*GIVEN TASK A*: Summarize the dovetail joint thread in two sentences.
*GIVEN TASK B*:
Answer these questions from the dovetail joint thread:
(i) What size range of boxes does EdWilliams want to make?
(ii) What moisture level is standard for dried timber in Australia?
(iii) Which three kinds of hand-made joint are named in the Feb 13, 2008 post?

*EXCERPT TO READ*:
:::::

So as you can see, there are a ton of considerations to be made. I like to say, take your time, do your homework, shop around and once you've decided on a system, just enjoy!! 

come to think of it... if the craftsman of 200 yrs ago had these kinda jigs............:no::no::no::no::no::no: naaaaaaaa, there is just something about cutting them yourself 





EdWilliams said:


> I have always been interested in woodworking. I am interested in making small wood boxes from keepsake size through medium sized toyboxes. I still need to acquire a dovetail jig for making the joints. Looking for any recommendations and advice on making tight joints.


----------



## bobj3 (Jan 17, 2006)

Hi

That said ,I would love to look at normal dovetail router joint in 200+ years from now, I would say it will be in better shape than the hand cut ones of old..most are made to be DEAD on..and hold with or without glue. 

===



pal said:


> Hi 4yanks
> I think you may be overlooking the fact that the furniture you have been looking at in museums are probably 200 + years old as timber dries out it shrinks so now when you look at the dovetail or finger joints they now look loose but are still holding the parts together. If they had started out loose they would now fall apart. Here in Australia the standard is 12% moisture in the timber when it is dried (kiln or air) and after a few years you can still see the joint is not as tight as when first made.
> 
> Regards
> ...


----------



## pal (Feb 13, 2008)

You are prob ally right Bob, I would also think that the moisture content in the timber used to day is a lot lower than the masters used. I have to say I admire anyone that takes the time to learn and acquire the skills to turn out any good hand made joint be it dovetail, finger or mortise and Tenon.

Regards

Harold


----------

:::::

Pointing data for screenshots:
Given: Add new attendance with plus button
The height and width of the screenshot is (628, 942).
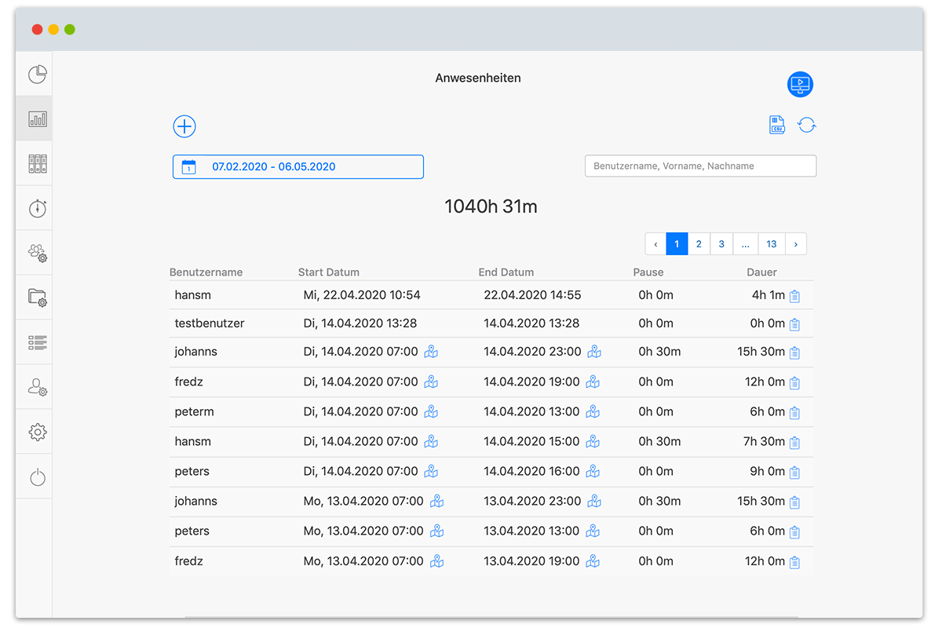Looking at the screenshot, I should point(184,126).
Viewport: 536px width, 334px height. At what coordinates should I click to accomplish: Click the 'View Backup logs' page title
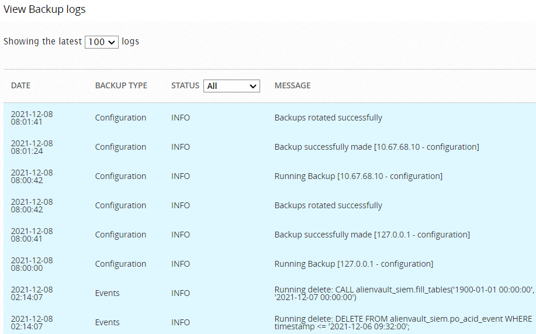(x=44, y=9)
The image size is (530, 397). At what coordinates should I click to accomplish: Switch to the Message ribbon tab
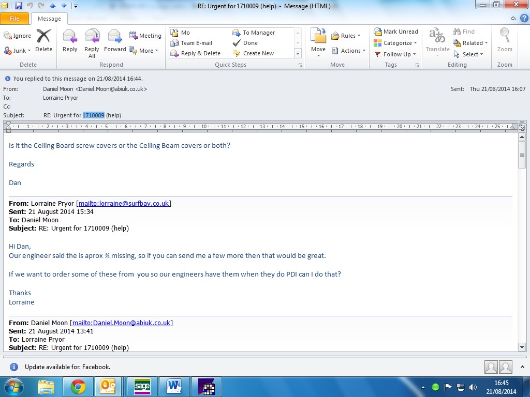[49, 19]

:::::

*COMPLETE RESPONSE A*: The thread discusses dovetail joints for box making: one poster says choosing a jig system involves many considerations but still feels there is something about cutting joints by hand, while another expects router-made dovetails, made to be dead on, to outlast the hand-cut joints of old. A reply explains that old museum joints look loose because timber shrinks as it dries out, and a later post adds that today's timber likely has lower moisture content than the masters used.

*COMPLETE RESPONSE B*:
(i) Small wood boxes, from keepsake size through medium-sized toyboxes.
(ii) 12% moisture.
(iii) Dovetail, finger, and mortise and tenon.